In any case, our first memes (behaviors) seem to be transmitted biologically. Later, with more complex genes, we are able to replicate more complex behaviors. Eventually, we get complex enough to build up a sense of consciousness****.
A complex enough gene might have a subroutine that sets off an error; something like the pain our consciousness experiences when things are going poorly*. And likewise for a meme. Though more likely is that the error is being returned by our psychology. (If our genes are assembly language, our psychology is the operating system, and culture is the mess of basic programs that makeup our desktop environment.)
When we think of memes as self-replicating units, interesting questions arise: what sort of patterns will be robust to competition? Which will occupy what niches? What happens when incompatible memes come together in one mind? What sort of eusocial behaviors are possible? How much do our memes govern our behavior? (This is where nature and nurture overlap.)
Obviously one possibility is a “selfishness meme,” or a culture that hits an equilibrium of distrust. But there are many others, and how they combine matters. At this level we’re essentially asking questions about psychology, culture, and institutions. The fodder of all the social sciences comes together here. Different memes will be transmitted in different ways (which is perhaps what defines the disciplines), but any of these memes may be complex enough to have a defense mechanism that involves activating various processes (including other memes, perhaps) and perhaps making people feel anger and related emotions when someone questions our beliefs and may even push people to fight with their life for their memes.
*We’re computers, markets are computers, societies are computers, the ecosystem is a computer, Earth is just a big giant computer. It processes data and creates new data.

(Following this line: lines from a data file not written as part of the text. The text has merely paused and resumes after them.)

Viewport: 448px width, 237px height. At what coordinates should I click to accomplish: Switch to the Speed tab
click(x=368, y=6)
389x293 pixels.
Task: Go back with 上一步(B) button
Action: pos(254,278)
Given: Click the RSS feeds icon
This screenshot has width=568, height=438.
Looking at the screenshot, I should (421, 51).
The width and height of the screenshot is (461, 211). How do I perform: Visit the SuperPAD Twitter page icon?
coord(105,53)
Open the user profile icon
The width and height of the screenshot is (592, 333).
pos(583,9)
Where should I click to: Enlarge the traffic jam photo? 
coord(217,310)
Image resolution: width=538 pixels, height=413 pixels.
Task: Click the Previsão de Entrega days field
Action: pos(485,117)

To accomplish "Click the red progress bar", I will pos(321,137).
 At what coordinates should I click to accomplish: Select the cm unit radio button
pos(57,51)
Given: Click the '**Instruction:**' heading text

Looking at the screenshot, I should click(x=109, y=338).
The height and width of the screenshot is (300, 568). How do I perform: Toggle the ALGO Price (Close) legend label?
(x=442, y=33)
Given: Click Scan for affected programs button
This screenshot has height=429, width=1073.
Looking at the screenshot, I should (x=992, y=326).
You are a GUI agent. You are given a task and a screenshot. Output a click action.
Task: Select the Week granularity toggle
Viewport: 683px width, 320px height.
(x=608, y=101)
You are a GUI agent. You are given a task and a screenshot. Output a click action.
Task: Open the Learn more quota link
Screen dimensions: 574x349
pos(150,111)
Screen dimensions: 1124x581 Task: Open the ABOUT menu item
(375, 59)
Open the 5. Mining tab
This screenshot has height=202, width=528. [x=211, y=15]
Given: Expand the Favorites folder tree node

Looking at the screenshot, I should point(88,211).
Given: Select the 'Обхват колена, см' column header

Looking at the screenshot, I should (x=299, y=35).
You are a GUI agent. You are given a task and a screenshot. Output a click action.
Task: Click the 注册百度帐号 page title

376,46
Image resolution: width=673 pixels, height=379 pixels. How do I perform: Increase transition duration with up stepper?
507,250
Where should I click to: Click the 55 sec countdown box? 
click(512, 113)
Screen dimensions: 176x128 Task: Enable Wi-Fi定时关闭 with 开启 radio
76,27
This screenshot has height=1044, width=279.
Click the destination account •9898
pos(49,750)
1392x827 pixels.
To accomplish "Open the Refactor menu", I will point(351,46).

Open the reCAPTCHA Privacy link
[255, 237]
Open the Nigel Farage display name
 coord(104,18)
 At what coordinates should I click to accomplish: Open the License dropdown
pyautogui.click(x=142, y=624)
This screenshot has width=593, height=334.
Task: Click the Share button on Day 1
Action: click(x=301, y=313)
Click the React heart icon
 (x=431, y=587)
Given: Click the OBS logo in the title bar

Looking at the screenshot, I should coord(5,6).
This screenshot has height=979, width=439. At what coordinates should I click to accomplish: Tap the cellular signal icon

** The next Hayek rap should include the phrase “it’s spontaneous order, not instantaneous…”
*** I could imagine it as made up of some set of smaller genes in some complex, rather than one monolithic gene but I don’t have the language to communicate that idea concisely.
**** And it must be noted that this consciousness is built out of parts designed for the poop-and-panic machines that were our evolutionary ancestors. It’s like building a super computer* out of a truck load of Pez dispensers and a warehouse full of chainsaws. And yet, how else could it be done.